If your market stop is hit during a major economic event ie FOMC, NFP, etc ....chances of slippage are inevitable if the move happened to be very violent and your stop happened to be around the beginning of the move, there's no surviving that without slippage, no matter the broker.
It seems that if a market event occurs during the market hours, a stop-limit will get it at that price. But if say the disaster hits when the exchange is offline like Sunday, I would think your stop-limit will get bypassed. Never had that happened to me.
A stop limit (as an exit) during a high volatility event would be an irresponsible to do, as an entry that's a whole different story.
Nah, dude. When you are actively watching the markets and can hit the "close position" button at any moment, a stop-limit is fine. In terms of execution, it's probably faster since being on the exchange, you are first in queue. Away from the market, using a a regular stop loss is better.
I know what you are talking about. If you actually ever been in a real event during market hours, most of the time, all the stops will get blown through but they will get hit. Talking about the indices like the TF.
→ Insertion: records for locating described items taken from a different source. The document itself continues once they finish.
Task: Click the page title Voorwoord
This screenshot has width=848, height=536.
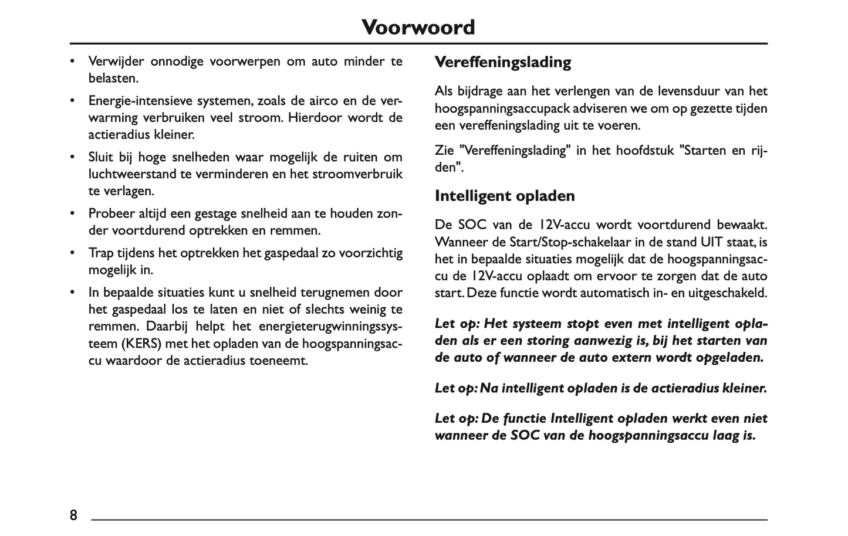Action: coord(418,28)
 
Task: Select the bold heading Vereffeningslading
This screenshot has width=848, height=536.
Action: coord(503,62)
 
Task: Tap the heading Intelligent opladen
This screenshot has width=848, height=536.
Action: coord(505,196)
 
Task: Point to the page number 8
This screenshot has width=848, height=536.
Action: coord(73,515)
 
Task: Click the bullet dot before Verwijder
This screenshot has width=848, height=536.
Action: coord(73,62)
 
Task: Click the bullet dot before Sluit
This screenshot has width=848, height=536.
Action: coord(73,157)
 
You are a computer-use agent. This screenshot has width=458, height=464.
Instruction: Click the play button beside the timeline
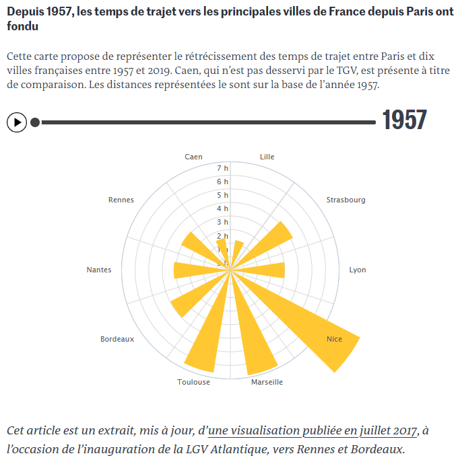coord(17,122)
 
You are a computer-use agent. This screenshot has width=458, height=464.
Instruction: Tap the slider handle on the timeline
coord(35,122)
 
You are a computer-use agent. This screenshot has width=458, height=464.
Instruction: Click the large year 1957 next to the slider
coord(404,120)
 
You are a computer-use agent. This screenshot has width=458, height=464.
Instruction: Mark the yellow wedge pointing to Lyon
coord(266,270)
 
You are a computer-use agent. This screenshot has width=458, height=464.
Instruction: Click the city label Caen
coord(193,157)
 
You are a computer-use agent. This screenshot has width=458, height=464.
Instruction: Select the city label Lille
coord(267,157)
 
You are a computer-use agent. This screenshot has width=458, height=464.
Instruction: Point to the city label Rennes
coord(121,200)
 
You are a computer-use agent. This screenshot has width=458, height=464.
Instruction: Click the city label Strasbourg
coord(346,200)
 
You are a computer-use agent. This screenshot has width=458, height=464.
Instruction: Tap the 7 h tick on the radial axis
coord(223,168)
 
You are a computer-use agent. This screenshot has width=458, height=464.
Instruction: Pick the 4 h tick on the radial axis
coord(223,208)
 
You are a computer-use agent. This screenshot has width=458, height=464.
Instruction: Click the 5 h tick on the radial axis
coord(223,195)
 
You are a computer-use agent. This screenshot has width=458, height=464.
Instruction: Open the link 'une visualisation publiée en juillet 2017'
coord(313,430)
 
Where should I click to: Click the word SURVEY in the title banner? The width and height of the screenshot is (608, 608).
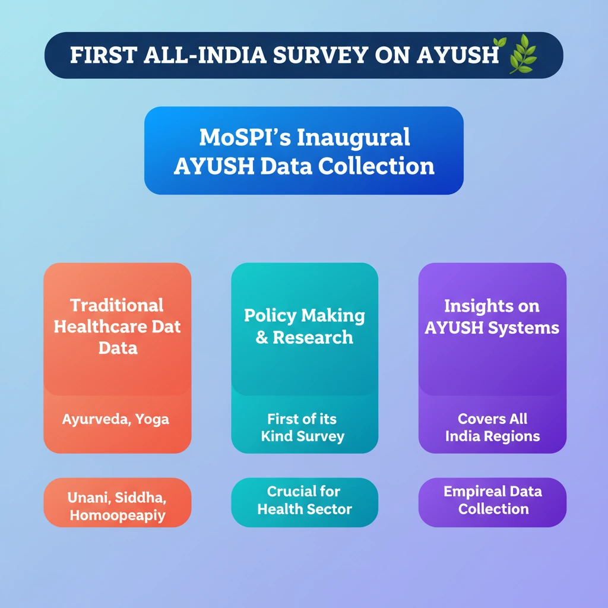[320, 55]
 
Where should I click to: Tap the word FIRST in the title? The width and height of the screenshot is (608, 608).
[103, 55]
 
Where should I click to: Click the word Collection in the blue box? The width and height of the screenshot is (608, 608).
[376, 166]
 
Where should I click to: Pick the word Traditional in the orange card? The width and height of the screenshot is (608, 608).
[117, 306]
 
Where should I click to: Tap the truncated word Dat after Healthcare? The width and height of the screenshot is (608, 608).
[166, 327]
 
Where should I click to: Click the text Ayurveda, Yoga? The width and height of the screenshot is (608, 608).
[116, 420]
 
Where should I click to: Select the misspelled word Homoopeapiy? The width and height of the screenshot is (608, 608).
[118, 516]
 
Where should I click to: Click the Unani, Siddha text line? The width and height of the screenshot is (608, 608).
[117, 498]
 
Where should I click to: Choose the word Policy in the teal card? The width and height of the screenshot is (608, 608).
[270, 316]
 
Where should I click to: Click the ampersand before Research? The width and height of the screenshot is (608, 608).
[262, 338]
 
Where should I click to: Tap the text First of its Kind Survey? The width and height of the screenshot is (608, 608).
[302, 428]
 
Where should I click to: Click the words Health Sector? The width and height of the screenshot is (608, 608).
[305, 509]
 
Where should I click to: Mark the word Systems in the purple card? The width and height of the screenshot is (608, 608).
[524, 328]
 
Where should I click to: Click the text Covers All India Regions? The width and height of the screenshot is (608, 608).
[492, 428]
I been trading ER2 and TF since 2004. 6 ticks will happen occasionally. I think i may have had 20 or 30 ticks in the past as well (during regular trading hours! and not around any major news event either) when trading the ER2 which was more liquid that TF. And i was using exchange stops on Globex at the time. If there is some large fund wanting to get in and out of a TF position quickly. Say they want to buy or sell 1000 really TF fast. Then you will get slippage, nothing you can do about it. But these events are very rare and you should look at your average slippage on each instrument you trade, for TF average slippage is quite small. If you get 6 ticks slippage once every 50 trades, then its not something to worry about.